*** WORKING DATA Section Begins ***

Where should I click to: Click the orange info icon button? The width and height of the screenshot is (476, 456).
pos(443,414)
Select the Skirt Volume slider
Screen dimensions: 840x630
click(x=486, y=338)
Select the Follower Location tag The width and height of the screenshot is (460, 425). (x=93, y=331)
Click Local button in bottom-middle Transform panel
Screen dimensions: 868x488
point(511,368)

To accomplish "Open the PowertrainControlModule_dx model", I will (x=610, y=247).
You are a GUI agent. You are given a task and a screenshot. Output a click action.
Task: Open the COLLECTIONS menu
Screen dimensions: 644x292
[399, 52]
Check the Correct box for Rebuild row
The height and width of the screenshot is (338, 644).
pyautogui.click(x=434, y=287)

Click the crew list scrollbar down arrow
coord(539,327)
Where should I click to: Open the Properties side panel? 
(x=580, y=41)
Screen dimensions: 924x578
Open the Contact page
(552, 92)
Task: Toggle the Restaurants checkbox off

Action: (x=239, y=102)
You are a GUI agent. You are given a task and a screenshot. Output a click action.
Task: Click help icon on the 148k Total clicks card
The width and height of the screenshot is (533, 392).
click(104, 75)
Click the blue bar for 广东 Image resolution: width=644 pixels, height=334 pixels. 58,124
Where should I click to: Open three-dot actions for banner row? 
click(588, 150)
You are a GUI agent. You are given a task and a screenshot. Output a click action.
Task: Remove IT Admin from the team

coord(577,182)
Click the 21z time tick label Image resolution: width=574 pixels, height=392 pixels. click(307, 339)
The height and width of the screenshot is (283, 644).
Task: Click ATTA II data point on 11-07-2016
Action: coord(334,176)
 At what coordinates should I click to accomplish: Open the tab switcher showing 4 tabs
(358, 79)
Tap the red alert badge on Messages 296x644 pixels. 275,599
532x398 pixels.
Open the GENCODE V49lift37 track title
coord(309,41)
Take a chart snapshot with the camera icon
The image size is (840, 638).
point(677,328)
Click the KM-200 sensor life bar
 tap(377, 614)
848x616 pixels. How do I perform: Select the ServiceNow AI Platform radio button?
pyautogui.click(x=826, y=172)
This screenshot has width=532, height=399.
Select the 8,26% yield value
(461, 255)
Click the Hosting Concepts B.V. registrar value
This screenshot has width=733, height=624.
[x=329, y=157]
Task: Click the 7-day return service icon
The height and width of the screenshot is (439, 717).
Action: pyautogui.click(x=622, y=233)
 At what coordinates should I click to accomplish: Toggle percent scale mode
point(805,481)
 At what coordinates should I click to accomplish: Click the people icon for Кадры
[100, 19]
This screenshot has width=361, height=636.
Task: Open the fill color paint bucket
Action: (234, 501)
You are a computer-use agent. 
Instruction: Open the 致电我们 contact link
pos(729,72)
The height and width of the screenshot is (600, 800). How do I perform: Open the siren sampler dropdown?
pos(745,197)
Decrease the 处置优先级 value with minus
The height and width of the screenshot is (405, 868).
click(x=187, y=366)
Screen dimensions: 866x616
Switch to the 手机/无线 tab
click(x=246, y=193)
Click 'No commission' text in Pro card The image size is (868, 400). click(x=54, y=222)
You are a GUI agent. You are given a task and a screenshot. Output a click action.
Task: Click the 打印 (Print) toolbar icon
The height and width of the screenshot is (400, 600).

*** WORKING DATA Section Ends ***

*TO DO*:
Look back at the records above. Repeat all of them exactly.

*ANSWER SPACE*:
Where should I click to: Click the orange info icon button? The width and height of the screenshot is (476, 456).
pos(443,414)
Select the Skirt Volume slider
Screen dimensions: 840x630
click(x=486, y=338)
Select the Follower Location tag The width and height of the screenshot is (460, 425). (x=93, y=331)
Click Local button in bottom-middle Transform panel
Screen dimensions: 868x488
point(511,368)

To accomplish "Open the PowertrainControlModule_dx model", I will (x=610, y=247).
You are a GUI agent. You are given a task and a screenshot. Output a click action.
Task: Open the COLLECTIONS menu
Screen dimensions: 644x292
[399, 52]
Check the Correct box for Rebuild row
The height and width of the screenshot is (338, 644).
pyautogui.click(x=434, y=287)

Click the crew list scrollbar down arrow
coord(539,327)
Where should I click to: Open the Properties side panel? 
(x=580, y=41)
Screen dimensions: 924x578
Open the Contact page
(552, 92)
Task: Toggle the Restaurants checkbox off

Action: (x=239, y=102)
You are a GUI agent. You are given a task and a screenshot. Output a click action.
Task: Click help icon on the 148k Total clicks card
The width and height of the screenshot is (533, 392).
click(104, 75)
Click the blue bar for 广东 Image resolution: width=644 pixels, height=334 pixels. 58,124
Where should I click to: Open three-dot actions for banner row? 
click(588, 150)
You are a GUI agent. You are given a task and a screenshot. Output a click action.
Task: Remove IT Admin from the team

coord(577,182)
Click the 21z time tick label Image resolution: width=574 pixels, height=392 pixels. click(307, 339)
The height and width of the screenshot is (283, 644).
Task: Click ATTA II data point on 11-07-2016
Action: coord(334,176)
 At what coordinates should I click to accomplish: Open the tab switcher showing 4 tabs
(358, 79)
Tap the red alert badge on Messages 296x644 pixels. 275,599
532x398 pixels.
Open the GENCODE V49lift37 track title
coord(309,41)
Take a chart snapshot with the camera icon
The image size is (840, 638).
point(677,328)
Click the KM-200 sensor life bar
 tap(377, 614)
848x616 pixels. How do I perform: Select the ServiceNow AI Platform radio button?
pyautogui.click(x=826, y=172)
This screenshot has width=532, height=399.
Select the 8,26% yield value
(461, 255)
Click the Hosting Concepts B.V. registrar value
This screenshot has width=733, height=624.
[x=329, y=157]
Task: Click the 7-day return service icon
The height and width of the screenshot is (439, 717).
Action: pyautogui.click(x=622, y=233)
 At what coordinates should I click to accomplish: Toggle percent scale mode
point(805,481)
 At what coordinates should I click to accomplish: Click the people icon for Кадры
[100, 19]
This screenshot has width=361, height=636.
Task: Open the fill color paint bucket
Action: (234, 501)
You are a computer-use agent. 
Instruction: Open the 致电我们 contact link
pos(729,72)
The height and width of the screenshot is (600, 800). How do I perform: Open the siren sampler dropdown?
pos(745,197)
Decrease the 处置优先级 value with minus
The height and width of the screenshot is (405, 868).
click(x=187, y=366)
Screen dimensions: 866x616
Switch to the 手机/无线 tab
click(x=246, y=193)
Click 'No commission' text in Pro card The image size is (868, 400). click(x=54, y=222)
You are a GUI agent. You are given a task and a screenshot. Output a click action.
Task: Click the 打印 (Print) toolbar icon
The height and width of the screenshot is (400, 600).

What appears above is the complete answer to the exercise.